Your output should be every line below, copied exactly.

##### ENTRIES SHOWN

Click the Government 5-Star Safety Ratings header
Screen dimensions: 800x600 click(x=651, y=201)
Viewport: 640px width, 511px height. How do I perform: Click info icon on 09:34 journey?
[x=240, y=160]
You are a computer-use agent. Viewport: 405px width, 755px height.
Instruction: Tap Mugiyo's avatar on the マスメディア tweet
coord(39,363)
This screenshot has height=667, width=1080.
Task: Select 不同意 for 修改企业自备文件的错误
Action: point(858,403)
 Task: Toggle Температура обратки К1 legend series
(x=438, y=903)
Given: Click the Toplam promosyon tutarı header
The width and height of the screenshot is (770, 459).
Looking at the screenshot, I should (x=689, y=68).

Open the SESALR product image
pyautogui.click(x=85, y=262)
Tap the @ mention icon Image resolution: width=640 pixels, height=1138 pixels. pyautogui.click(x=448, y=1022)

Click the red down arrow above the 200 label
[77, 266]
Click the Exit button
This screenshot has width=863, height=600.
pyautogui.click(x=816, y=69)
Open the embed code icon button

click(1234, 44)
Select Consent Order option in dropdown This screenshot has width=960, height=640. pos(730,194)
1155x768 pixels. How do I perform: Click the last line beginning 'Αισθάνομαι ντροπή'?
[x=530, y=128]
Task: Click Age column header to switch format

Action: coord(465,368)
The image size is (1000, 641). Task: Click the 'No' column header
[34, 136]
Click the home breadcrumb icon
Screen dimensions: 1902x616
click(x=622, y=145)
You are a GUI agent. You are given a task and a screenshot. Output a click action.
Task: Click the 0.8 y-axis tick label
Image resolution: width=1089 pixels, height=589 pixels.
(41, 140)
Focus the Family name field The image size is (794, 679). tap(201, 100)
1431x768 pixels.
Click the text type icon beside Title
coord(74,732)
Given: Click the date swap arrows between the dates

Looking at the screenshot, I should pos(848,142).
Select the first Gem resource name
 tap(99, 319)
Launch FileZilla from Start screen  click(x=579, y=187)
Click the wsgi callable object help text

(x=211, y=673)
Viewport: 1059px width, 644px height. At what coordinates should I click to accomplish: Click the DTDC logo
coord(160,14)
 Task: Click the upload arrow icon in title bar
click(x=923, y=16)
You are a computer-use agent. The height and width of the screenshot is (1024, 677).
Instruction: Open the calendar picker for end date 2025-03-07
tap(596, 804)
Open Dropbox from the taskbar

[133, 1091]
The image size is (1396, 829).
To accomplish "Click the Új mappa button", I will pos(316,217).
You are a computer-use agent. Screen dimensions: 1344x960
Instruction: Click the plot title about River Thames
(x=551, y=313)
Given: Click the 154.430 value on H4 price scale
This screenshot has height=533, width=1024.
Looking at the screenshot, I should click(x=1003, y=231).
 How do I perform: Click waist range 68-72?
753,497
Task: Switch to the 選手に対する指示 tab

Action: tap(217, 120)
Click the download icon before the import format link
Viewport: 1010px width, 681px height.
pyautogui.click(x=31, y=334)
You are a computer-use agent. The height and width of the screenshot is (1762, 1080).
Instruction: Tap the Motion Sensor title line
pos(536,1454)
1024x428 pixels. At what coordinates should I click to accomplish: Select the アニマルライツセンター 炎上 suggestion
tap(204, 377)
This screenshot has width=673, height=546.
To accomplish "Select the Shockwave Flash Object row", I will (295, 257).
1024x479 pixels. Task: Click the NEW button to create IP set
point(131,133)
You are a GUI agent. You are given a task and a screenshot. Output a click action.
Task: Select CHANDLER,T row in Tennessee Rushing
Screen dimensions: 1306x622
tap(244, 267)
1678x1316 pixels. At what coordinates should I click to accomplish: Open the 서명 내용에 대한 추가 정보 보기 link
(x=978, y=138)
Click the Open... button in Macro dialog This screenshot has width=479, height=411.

##########

### EXERCISE OUTPUT
Click the Government 5-Star Safety Ratings header
Screen dimensions: 800x600 click(x=651, y=201)
Viewport: 640px width, 511px height. How do I perform: Click info icon on 09:34 journey?
[x=240, y=160]
You are a computer-use agent. Viewport: 405px width, 755px height.
Instruction: Tap Mugiyo's avatar on the マスメディア tweet
coord(39,363)
This screenshot has height=667, width=1080.
Task: Select 不同意 for 修改企业自备文件的错误
Action: point(858,403)
 Task: Toggle Температура обратки К1 legend series
(x=438, y=903)
Given: Click the Toplam promosyon tutarı header
The width and height of the screenshot is (770, 459).
Looking at the screenshot, I should (x=689, y=68).

Open the SESALR product image
pyautogui.click(x=85, y=262)
Tap the @ mention icon Image resolution: width=640 pixels, height=1138 pixels. pyautogui.click(x=448, y=1022)

Click the red down arrow above the 200 label
[77, 266]
Click the Exit button
This screenshot has width=863, height=600.
pyautogui.click(x=816, y=69)
Open the embed code icon button

click(1234, 44)
Select Consent Order option in dropdown This screenshot has width=960, height=640. pos(730,194)
1155x768 pixels. How do I perform: Click the last line beginning 'Αισθάνομαι ντροπή'?
[x=530, y=128]
Task: Click Age column header to switch format

Action: coord(465,368)
The image size is (1000, 641). Task: Click the 'No' column header
[34, 136]
Click the home breadcrumb icon
Screen dimensions: 1902x616
click(x=622, y=145)
You are a GUI agent. You are given a task and a screenshot. Output a click action.
Task: Click the 0.8 y-axis tick label
Image resolution: width=1089 pixels, height=589 pixels.
(41, 140)
Focus the Family name field The image size is (794, 679). tap(201, 100)
1431x768 pixels.
Click the text type icon beside Title
coord(74,732)
Given: Click the date swap arrows between the dates

Looking at the screenshot, I should pos(848,142).
Select the first Gem resource name
 tap(99, 319)
Launch FileZilla from Start screen  click(x=579, y=187)
Click the wsgi callable object help text

(x=211, y=673)
Viewport: 1059px width, 644px height. At what coordinates should I click to accomplish: Click the DTDC logo
coord(160,14)
 Task: Click the upload arrow icon in title bar
click(x=923, y=16)
You are a computer-use agent. The height and width of the screenshot is (1024, 677).
Instruction: Open the calendar picker for end date 2025-03-07
tap(596, 804)
Open Dropbox from the taskbar

[133, 1091]
The image size is (1396, 829).
To accomplish "Click the Új mappa button", I will pos(316,217).
You are a computer-use agent. Screen dimensions: 1344x960
Instruction: Click the plot title about River Thames
(x=551, y=313)
Given: Click the 154.430 value on H4 price scale
This screenshot has height=533, width=1024.
Looking at the screenshot, I should click(x=1003, y=231).
 How do I perform: Click waist range 68-72?
753,497
Task: Switch to the 選手に対する指示 tab

Action: tap(217, 120)
Click the download icon before the import format link
Viewport: 1010px width, 681px height.
pyautogui.click(x=31, y=334)
You are a computer-use agent. The height and width of the screenshot is (1762, 1080).
Instruction: Tap the Motion Sensor title line
pos(536,1454)
1024x428 pixels. At what coordinates should I click to accomplish: Select the アニマルライツセンター 炎上 suggestion
tap(204, 377)
This screenshot has width=673, height=546.
To accomplish "Select the Shockwave Flash Object row", I will (295, 257).
1024x479 pixels. Task: Click the NEW button to create IP set
point(131,133)
You are a GUI agent. You are given a task and a screenshot. Output a click action.
Task: Select CHANDLER,T row in Tennessee Rushing
Screen dimensions: 1306x622
tap(244, 267)
1678x1316 pixels. At what coordinates should I click to accomplish: Open the 서명 내용에 대한 추가 정보 보기 link
(x=978, y=138)
Click the Open... button in Macro dialog This screenshot has width=479, height=411.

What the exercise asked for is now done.